As always, the purpose of preaching is connection, revelation, and transformation. I appreciate the emphasis on the work of Christ "for" us, but equally appreciate the work of God "in" us and "through" us. But thanks for reminding us that we are servants of Christ, and the goal of our preaching and service is to continually bring people to Him.

Scott Peterson

commented on Jul 24, 2012

Jesus said, "everyone who hears these words of mine and puts them into practice is like a wise man" (Matthew 7:24) and "Why do you call me, 'Lord, Lord' and do not do what I say? (Luke 6:46). Paul wrote, "Whatever you have learned or received or heard from me, or seen in me-put it into practice." (Philippians 4:9). James 1:22 has already been quoted and finally, "If anyone loves me, they will obey my teaching" (Jesus in John 14:23).

John Yancey

commented on Jul 24, 2012

In our desire to follow Biblical models, we often miss the most obvious... I can reading preaching articles talk about the error of preaching application or focusing on behavior, but ddidn't half of Paul's letter to the Ephesians include instruction in how to live the Christian life? Didn't James stress instruction in how to live? If we only teach "How to" we are missing the message of Christ.

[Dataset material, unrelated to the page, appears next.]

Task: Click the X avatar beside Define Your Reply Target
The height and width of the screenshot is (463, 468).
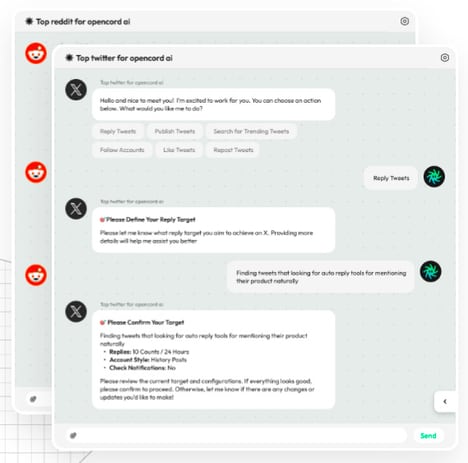Action: click(76, 209)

But even the early preachers spent a great deal of time on "How to live a life worthy of our calling." It's not either or - it's both!

Prescott Jay Erwin

commented on Jul 24, 2012

It is interesting: this is a sermon -- to preachers -- and he does make application for us. And he's rather inconsistent: Scripture is enough, no vocal inflection needed, but we're to proclaim the Word. Well, is Scripture enough or not? So why do more than read it, then go to communion? To proclaim means literally to "cry out" and is defined as "to declare something one considers important with due emphasis." Finally, we cannot bring people to an "O God, what are we going to do now" moment and think having communion is all they'll need. If they actually do come to that point, we better be there to walk through it with them and help them answer their questions.

Pollie Marabe

commented on Jul 29, 2012

Preaching and teaching should move people to do what God wants them to do in every detail! Blessings of God should be first hand to you!Fresh truths to take and its effect in your life!